Sie wird sicher nicht als eine große Ministerin in die Annalen der Bundesrepublik eingehen, aber vielleicht als die peinlichste. Dabei hatte ihre Vorgängerin Annegret Kramp-Karrenbauer die Latte als Verteidigungsministerin wahrlich nicht besonders hoch gelegt. Von Lambrecht wird kaum etwas im Gedächtnis bleiben als ein peinlicher Helikopterflug mit dem Sohn in die Nähe des Urlaubsortes und bizarre Auftritte im Bundestag (wo sie in naiver Sprache über die Aufgabe des Gepard-Panzers dilettierte) und in der Silvesternacht. Selten klangen Dankesworte eines Kanzlers an ein scheidendes Kabinettsmitglied so hohl wie Scholz’ Behauptung, Lambrecht habe sich mit ungeheurem Einsatz darum gekümmert, dass »jahrzehntelang ausgetrampelte Pfade verlassen werden« und man den Aufbruch bei der Bundeswehr hinbekomme.
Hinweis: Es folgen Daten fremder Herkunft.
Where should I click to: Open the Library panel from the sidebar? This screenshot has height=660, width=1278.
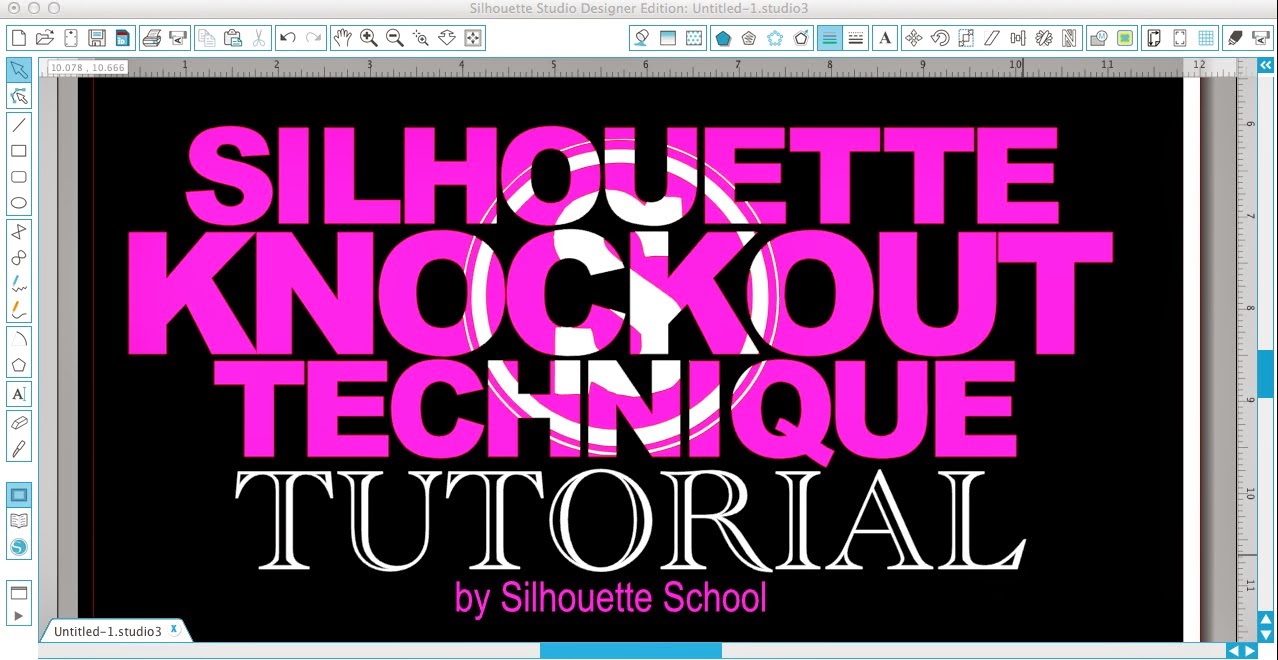pyautogui.click(x=18, y=518)
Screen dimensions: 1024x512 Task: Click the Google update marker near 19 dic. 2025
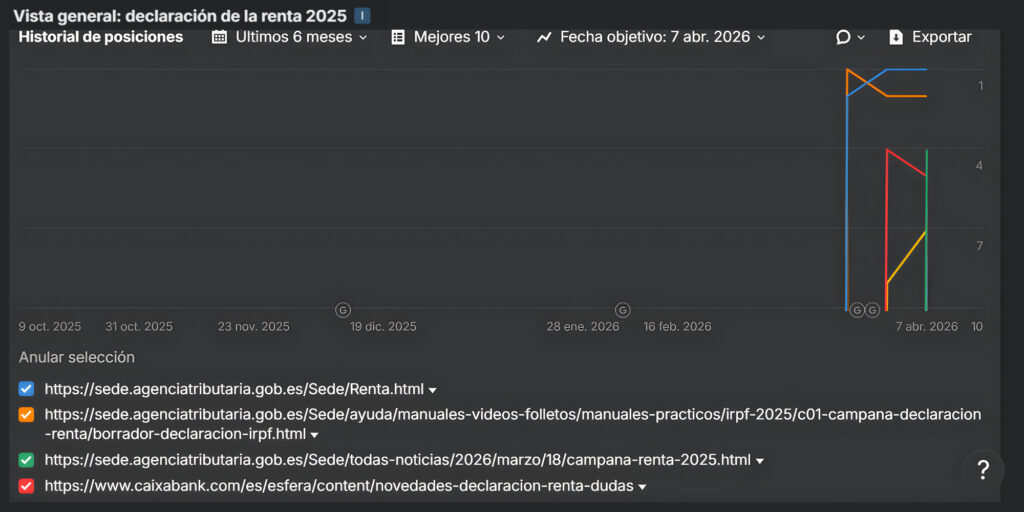coord(343,310)
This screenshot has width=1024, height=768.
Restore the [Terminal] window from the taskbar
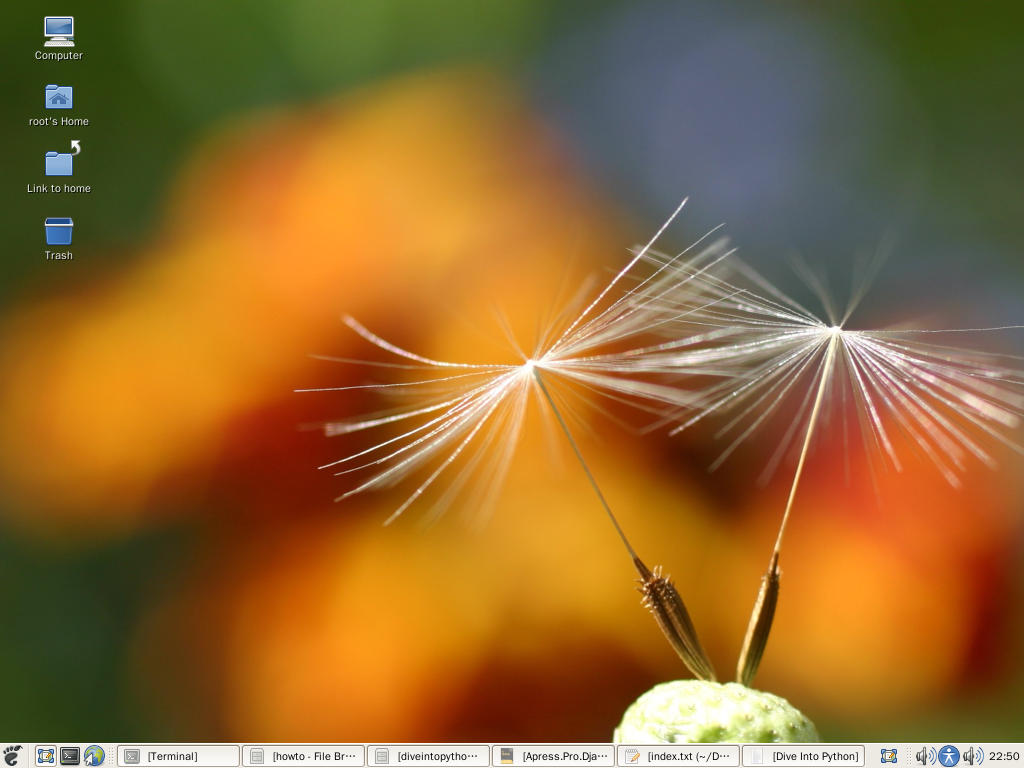tap(178, 756)
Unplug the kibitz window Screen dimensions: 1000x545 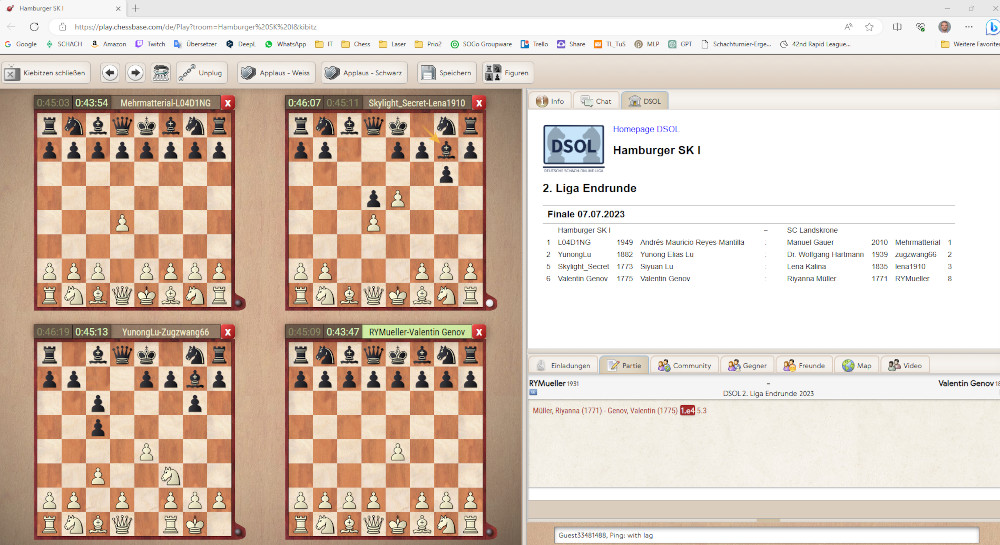point(200,72)
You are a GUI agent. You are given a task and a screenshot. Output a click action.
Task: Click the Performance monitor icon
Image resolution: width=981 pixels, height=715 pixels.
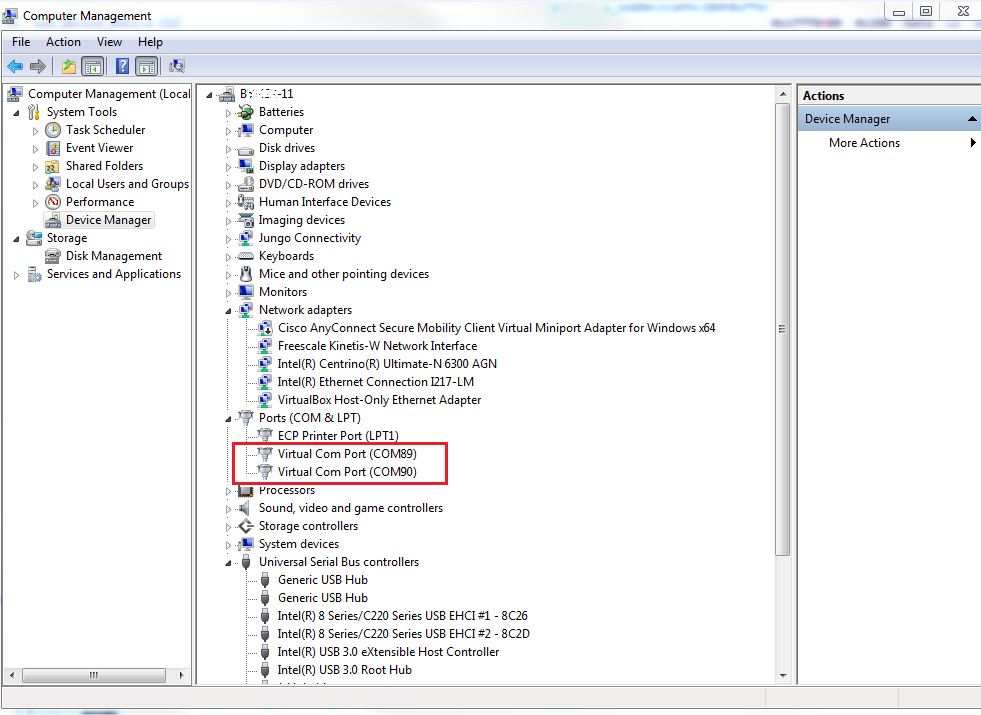53,202
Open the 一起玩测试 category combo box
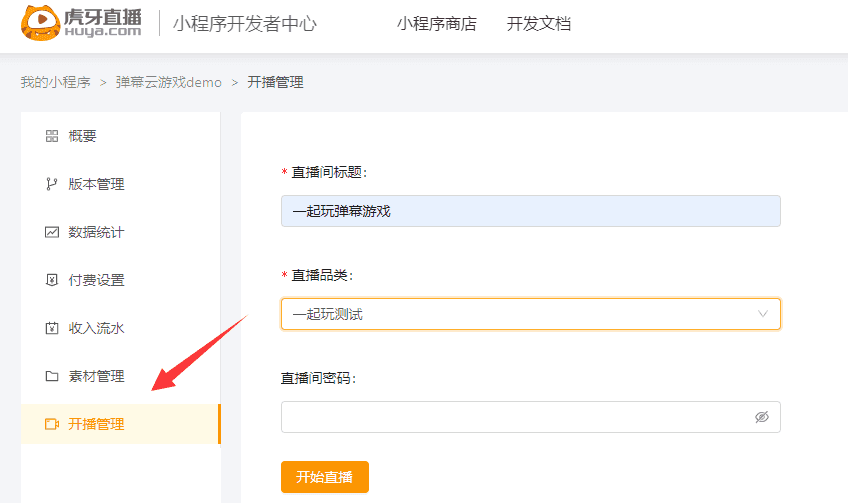This screenshot has height=503, width=848. (520, 314)
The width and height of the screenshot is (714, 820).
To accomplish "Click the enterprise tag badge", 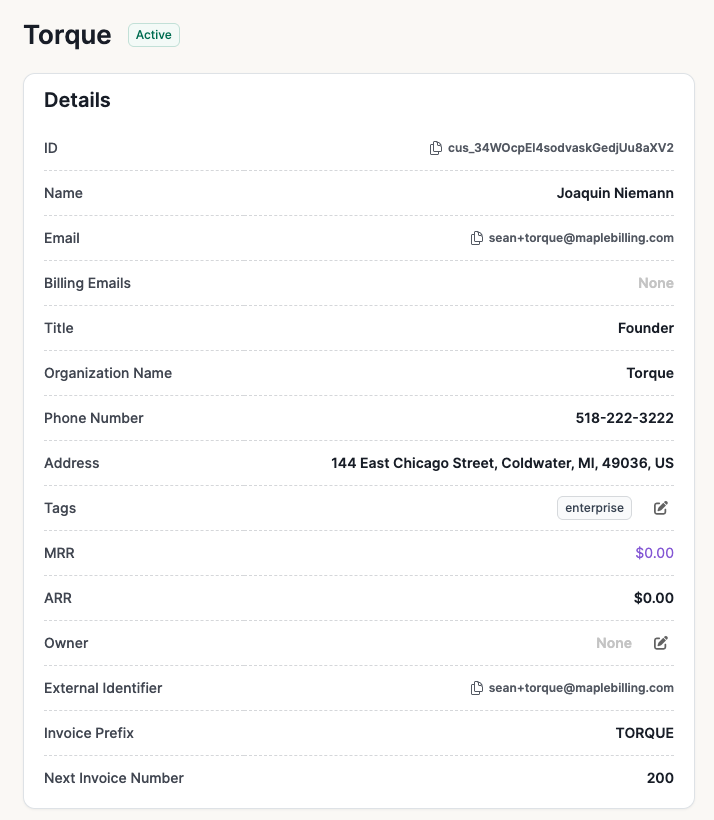I will point(594,508).
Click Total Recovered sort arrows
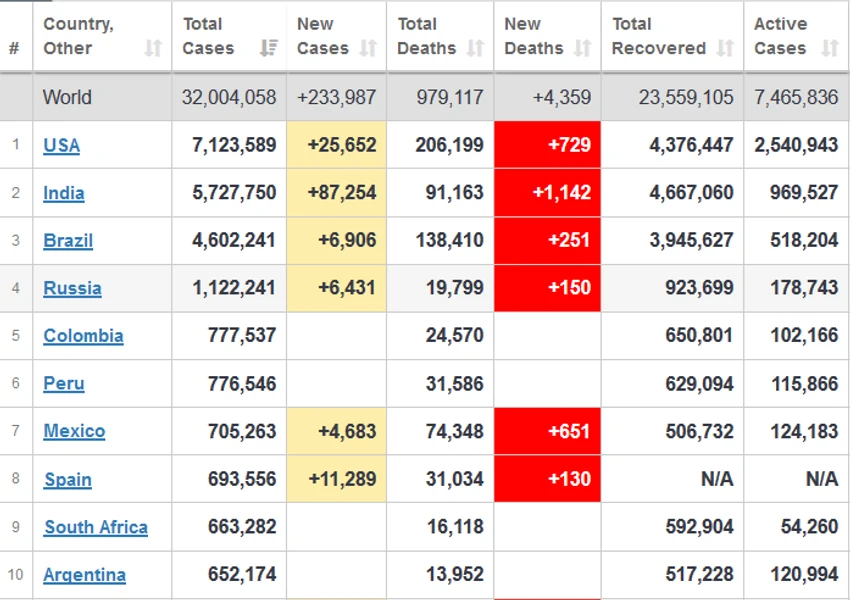Screen dimensions: 850x600 point(725,48)
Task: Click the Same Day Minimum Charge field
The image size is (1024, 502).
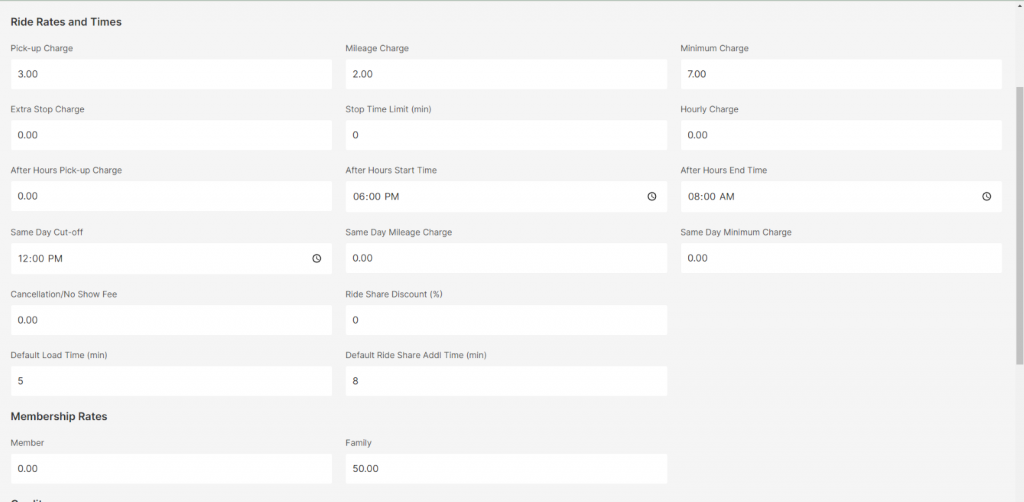Action: (841, 258)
Es ist die zweite zurückgetretene Ministerin im Kabinett Scholz in kaum einem Jahr. Anne Spiegel hatte nicht in der Bundespolitik, sondern in ihrem vorherigen Amt als Landesministerin beim Krisenmanagement der Ahr-Flut versagt und war moralisch untragbar geworden. Ihr bizarrer Schlussauftritt legt den Gedanken nahe, dass der frühzeitige Rücktritt ihr womöglich noch manche Offenbarung der eigenen Überforderung ersparte. Auch Lambrecht schaffte es nicht einmal, im Abgang einigermaßen Würde zu zeigen. Statt ihre offenkundigen Versäumnisse einzuräumen, versuchte sie in einem fast unverschämt knappen schriftlichen Statement, sich als Opfer der Medien darzustellen: Die „monatelange mediale Fokussierung auf meine Person“ habe eine Diskussion über die Lage der Soldaten, Bundeswehr und Sicherheitspolitik unmöglich gemacht. Als ob man darüber nur hätte debattieren können, indem man ihre Verantwortung für die Bundeswehr ausblendet. Und als ob die große Mehrheit des deutschen Medienbetriebes nicht grundsätzlich ausgesprochen wohlwollend mit der Ampelregierung umgingen.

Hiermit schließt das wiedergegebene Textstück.